TASK DETAILS:
The entries that follow should come back exactly, with no pictures among them.

SOURCE INFORMATION:
┌────────

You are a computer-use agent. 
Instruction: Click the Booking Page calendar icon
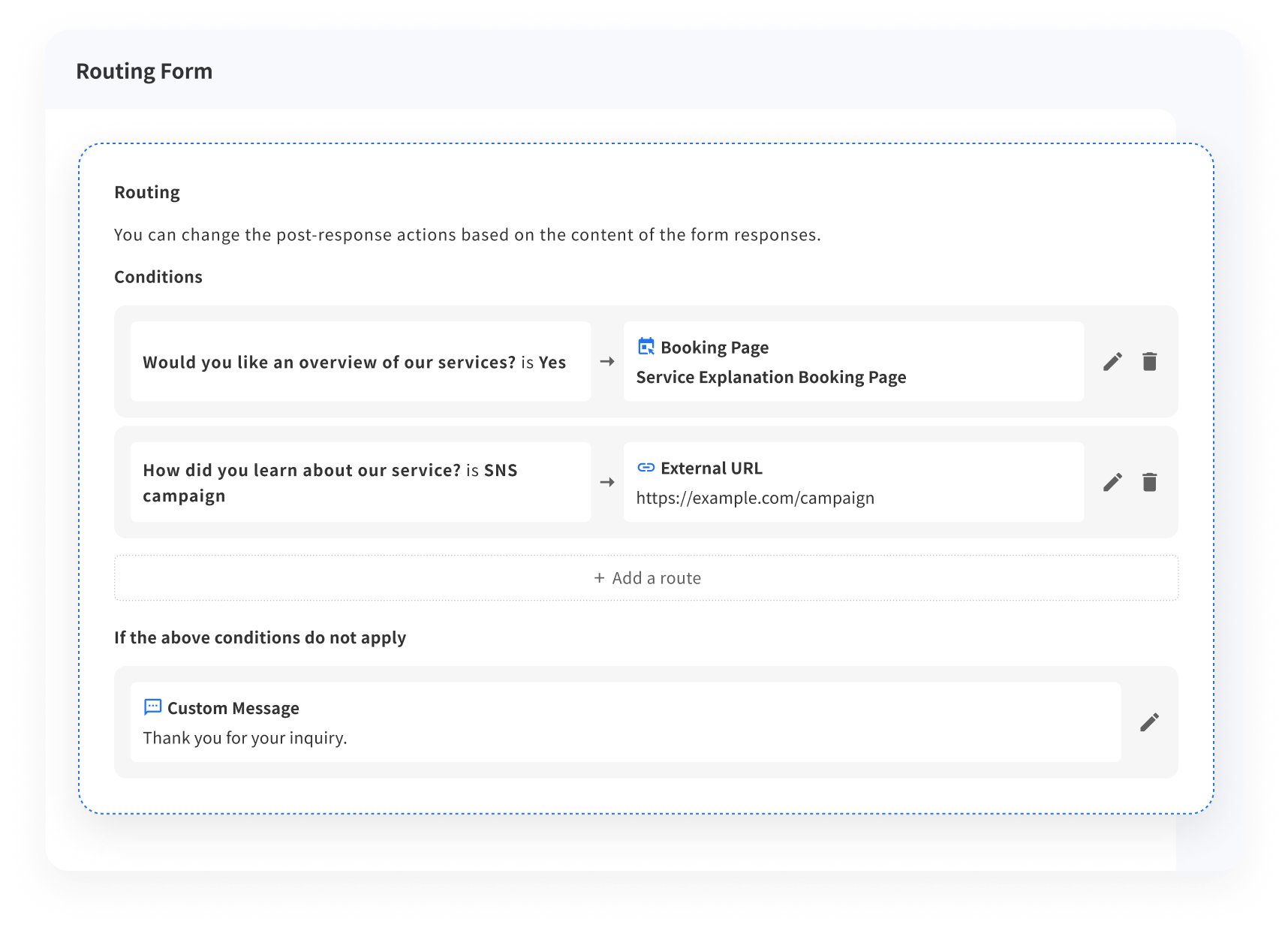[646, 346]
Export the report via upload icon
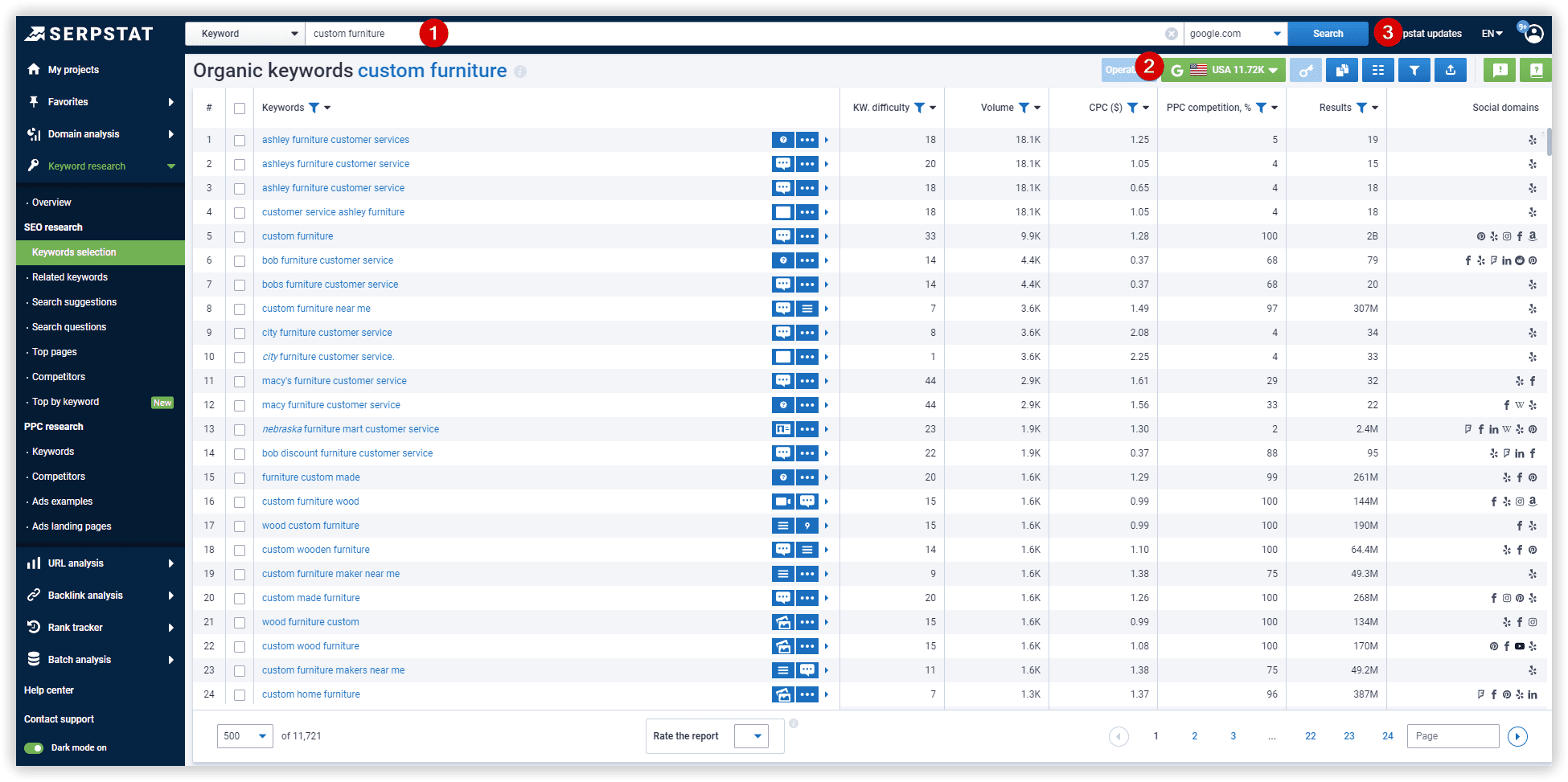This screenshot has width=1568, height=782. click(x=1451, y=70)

└────────

SOLUTION TO THIS PROBLEM:
You are a computer-use agent. 
Instruction: Click the Booking Page calendar icon
[646, 346]
Export the report via upload icon
This screenshot has width=1568, height=782. click(x=1451, y=70)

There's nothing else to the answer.